I went to a BBQ joint near Colonial Williamsburg with my friend Mary once and ordered brisket and potato salad. To my horror, as I ate the potato salad, I realized there was cut-up hard boiled egg in it. I was gobsmacked. I thought, surely, it’s an error. But no. There was egg throughout the salad. Mary laughed and said it was a regional thing. Regional or no, it was foreign, and it did not belong.
That’s a phrase I picked up from my mom: foreign objects in my food. Raisins in my cookies, relish in my eggs, eggs in my potato salad. Foreign objects.
As I get ready to move, I’m working on cleaning out my freezer, and since I’ve never really truly cooked for my sister, I thought it might be nice to send her a loaf of banana bread.

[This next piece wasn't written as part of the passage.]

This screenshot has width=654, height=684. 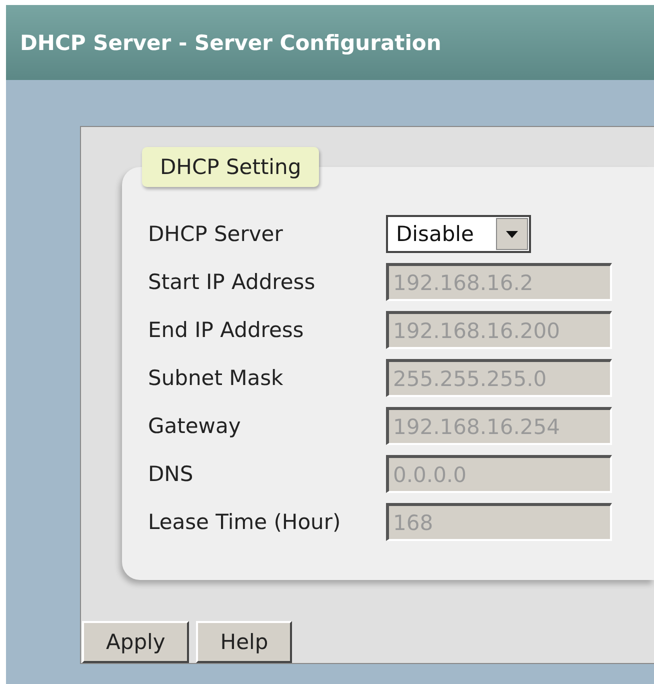 I want to click on caret-icon, so click(x=512, y=234).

I use Alyssa Shelasky’s recipe from her fantastic memoir, Apron Anxiety (which, shameless self-promotion, I’ve reviewed in this month’s issue of Alimentum); the recipe includes both chopped walnuts and chocolate chips.
The nuts are no dice. Where a lot of people LOVE nuts in their banana bread, my sister can’t get down with it. Chocolate chips? Yes. Nuts? No.

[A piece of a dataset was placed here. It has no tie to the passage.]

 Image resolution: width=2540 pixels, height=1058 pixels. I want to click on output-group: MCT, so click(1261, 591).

The thing about Alyssa Shelasky’s recipe, though, is that it’s dense, heavy batter. No gloopy, runny banana soup here; this is buttery, substantial, and requires some foreign matter – the chocolate chips would work, but I felt like I needed to fill the void left by the nuts, and fill it with something not-melty.
The Internet is a beautiful thing. One great substitute for nuts in baking is to use toasted oats, which provide chew – not quite crunch, but a more substantial bite.
I tried out this recipe yesterday and made it into muffins (because it was an experiment and a loaf is a commitment). It’s fantastic, if I do say so. I scaled down the chocolate chips (because I ran out) but the ratio worked just fine since they were muffins. And bonus, now they’re sister-friendly and can be given to absolutely anyone in your life who has always abstained from banana bread (or banana nut muffins) because of the nuts.
Plus, oats. Fiber. Healthy. Right?
Chocolate Banana Oat Muffins
Adapted from Alyssa Shelasky’s recipe in Apron Anxiety
2 cups all-purpose flour
1 teaspoon baking powder
1 teaspoon baking soda
1/2 teaspoon salt
8 tablespoons butter, softened
1/2 cup sugar
1 cup mashed ripe banana (2 medium or 3 small)
3 tablespoons fat-free or low-fat yogurt (I used Greek)
1 teaspoon vanilla extract
1/2 cup toasted oats
1/2 cup semisweet chocolate chips
*Prep Step: Toasting oats: Preheat oven or toaster oven to 350. Line a baking sheet with aluminum foil. Measure out oats and shake into a thin, flat layer on the baking sheet and bake, watching closely, and stirring every 2-3 minutes to avoid scorching. Oats are done when they are golden brown and have a strong nutty aroma. Try a few and make sure they don’t taste burnt to you. Set aside.*
Preheat oven to 350. Spray a 12-count muffin tin with cooking spray.
In a medium mixing bowl, whisk together flour, baking powder, baking soda, and salt. Set aside.
In a large mixing bowl (or in the bow of a stand mixer fitted with the flat paddle attachment), cream together butter and sugar until light and fluffy, about a minute or so. Add bananas, yogurt, and vanilla. Mix well, scraping the bowl to ensure even mixing.
Blend flour mixture into banana mixture until just combined.
Stir in oats and chocolate chips, folding together to evenly distribute.
Using an ice cream scoop, spoon batter into the muffin cups. If any muffin cups go unused, fill them with about a half-inch of water to avoid scorching in the oven (result: stinky, smoky oven and muffins – no fun).
Bake 15-18 minutes, starting to check for doneness around 15 minutes. Muffins are done when the tops are firm and golden brown and a toothpick inserted in the middle comes out clean.